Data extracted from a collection
____________

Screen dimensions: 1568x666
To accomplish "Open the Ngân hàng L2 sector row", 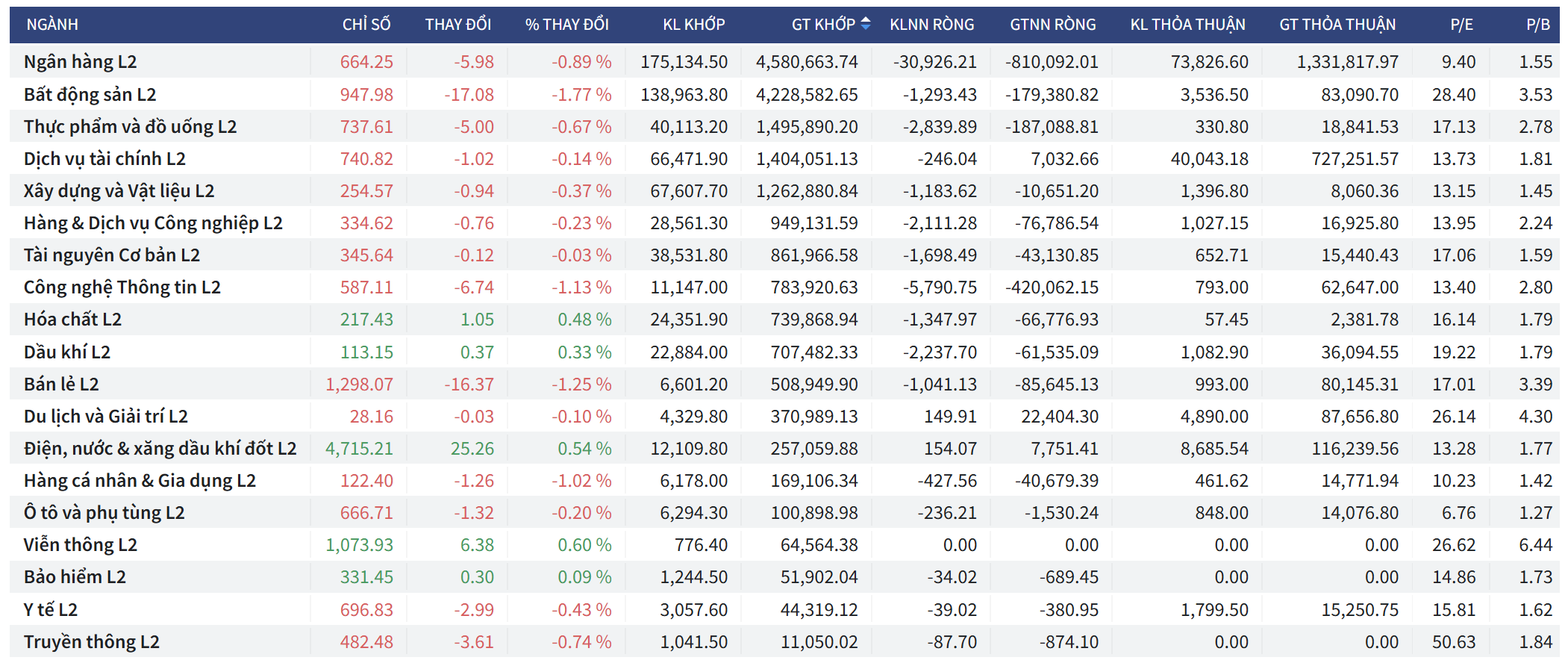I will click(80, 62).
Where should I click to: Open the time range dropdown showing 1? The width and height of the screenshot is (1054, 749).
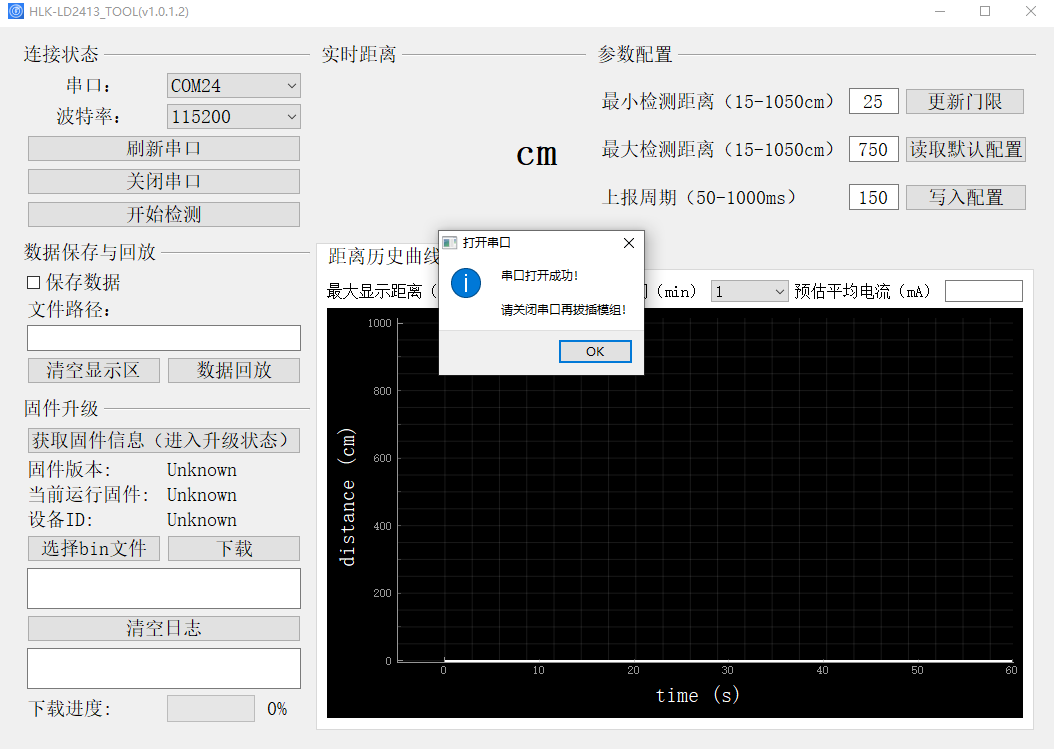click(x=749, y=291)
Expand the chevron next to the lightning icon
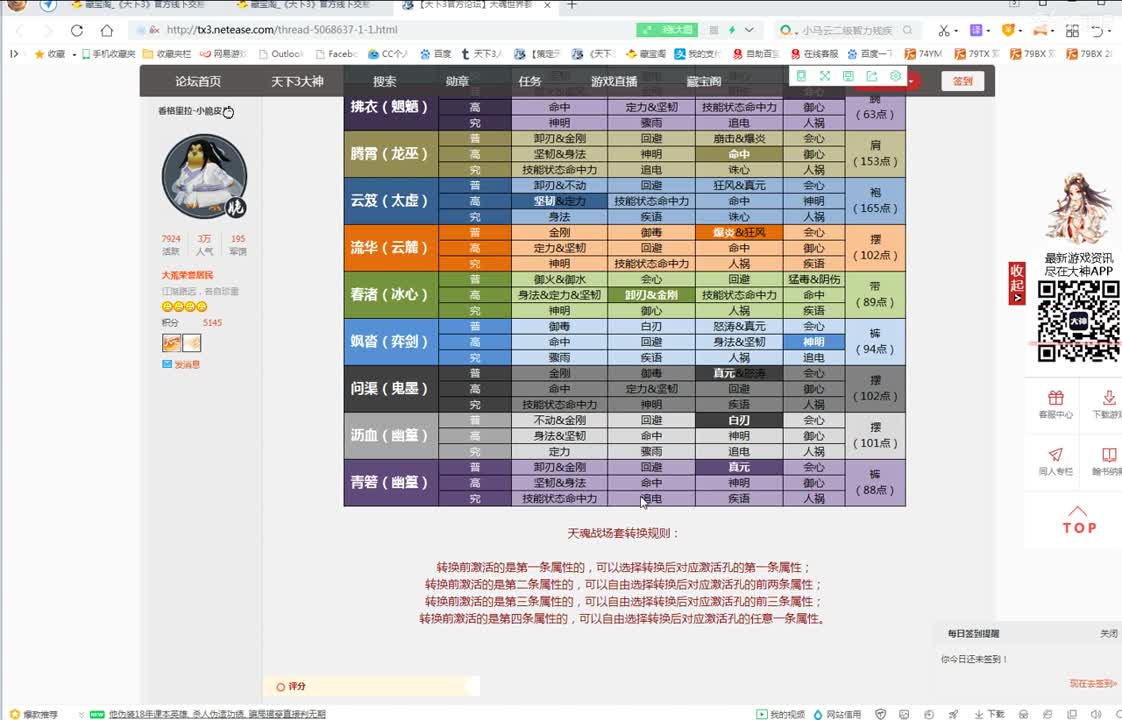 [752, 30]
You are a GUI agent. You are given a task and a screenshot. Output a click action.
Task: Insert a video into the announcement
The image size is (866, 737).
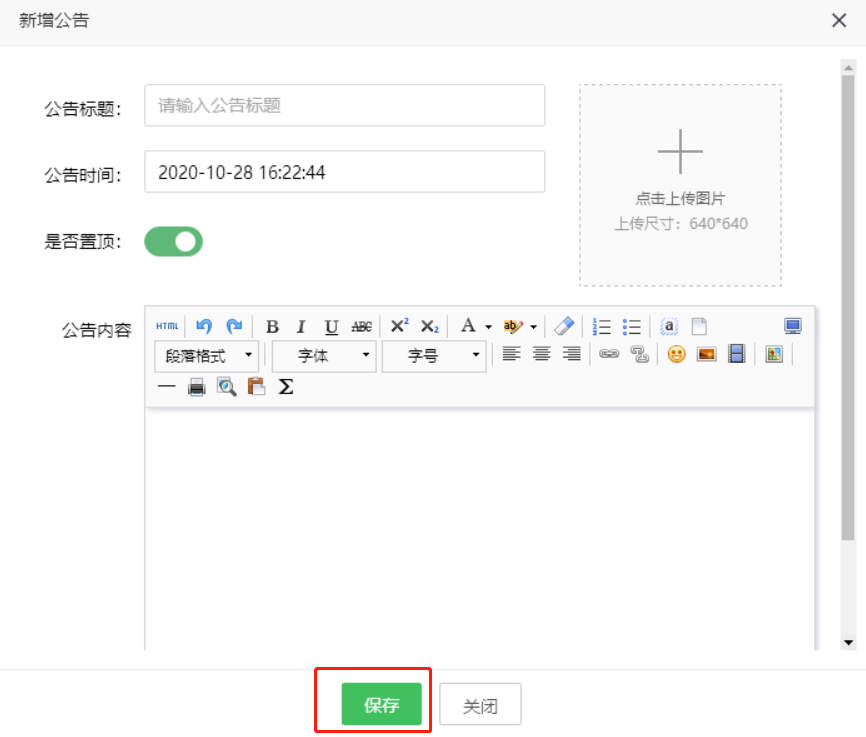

____________

Repeat exactly the line containing "You are a GUI" and every line after it through the end of the records, and nothing else. Leave the pictures out.

### Your response
You are a GUI agent. You are given a task and a screenshot. Output a click action.
Task: Insert a video into the announcement
The image size is (866, 737).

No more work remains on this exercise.